L'édredon à ce moment a un cri, un cri et un sursaut ; ensuite le sang coule. Les draps s'humectent, tout se mouille.
L'armoire s'ouvre violemment ; un mort en sort et s'abat.
Certes, cela n'est pas réjouissant.
Mais c'est un plaisir que de frapper une belette.
Bien, ensuite il faut la clouer sur un piano.
Il le faut absolument.
Après on s'en va.
On peut aussi la clouer sur un vase.
Mais c'est difficile.
Le vase n'y résiste pas.
C'est difficile.
C'est dommage.
Un battant accable l'autre et ne le lâche plus.
La porte de l'armoire s'est refermée.
On s'enfuit alors, on est des milliers à s'enfuir.
De tous les côtés, à la nage ; on était donc si nombreux !
Etoile de corps blancs, qui toujours rayonne, rayonne...
Sous le plafond bas de ma petite chambre, est ma nuit, gouffre profond.

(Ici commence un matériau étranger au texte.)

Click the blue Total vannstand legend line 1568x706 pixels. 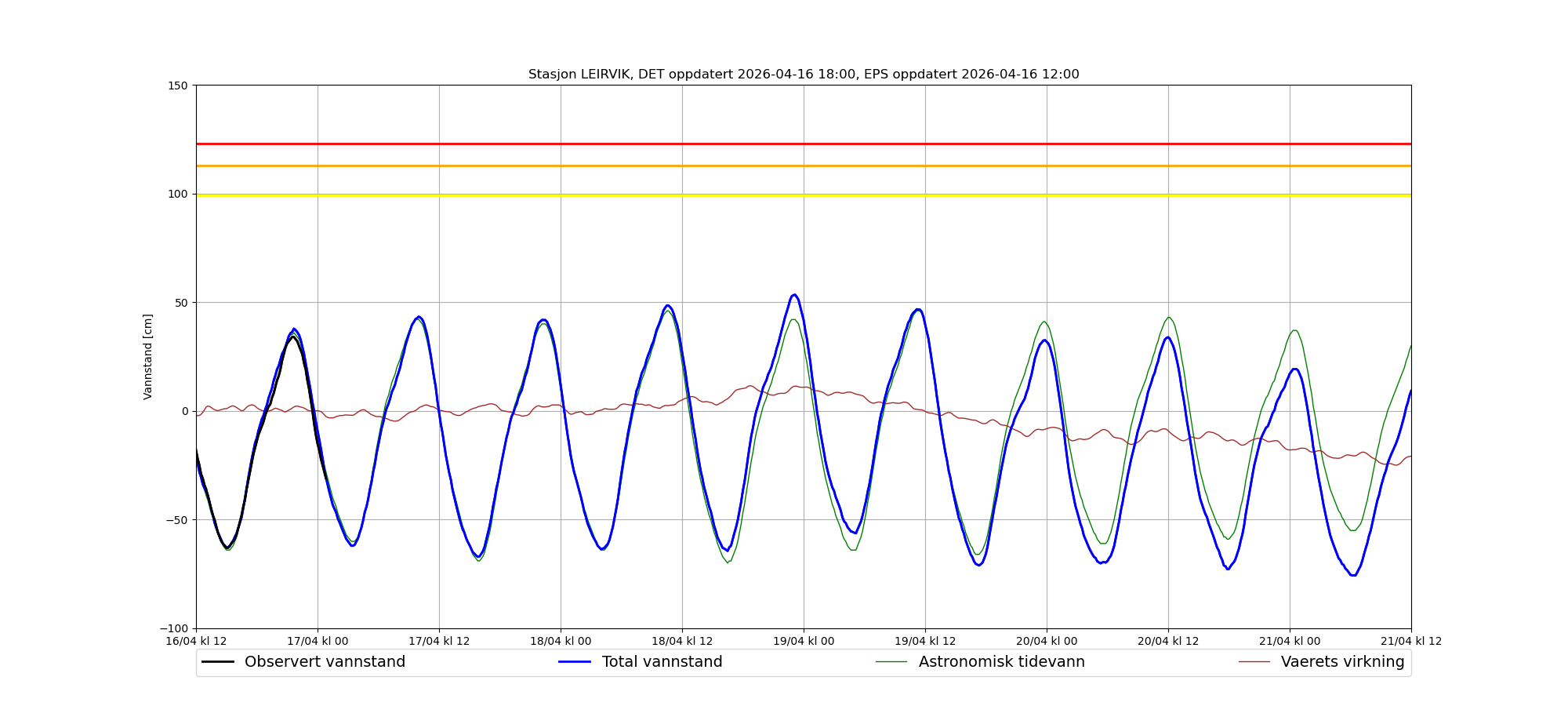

Précipité constamment à des milliers de mètres de profondeur, avec un abîme plusieurs fois aussi immense sous moi, je me retiens avec la plus grande difficulté aux aspérités, fourbu, machinal, sans contrôle, hésitant entre le dégoût et l'opiniâtreté ; l'ascension-fourmi se poursuit avec une lenteur interminable.
Les aspérités de plus en plus infimes, se lisent à peine sur la paroi perpendiculaire.
Le gouffre, la nuit, la terreur s'unissent de plus en plus indissolublement.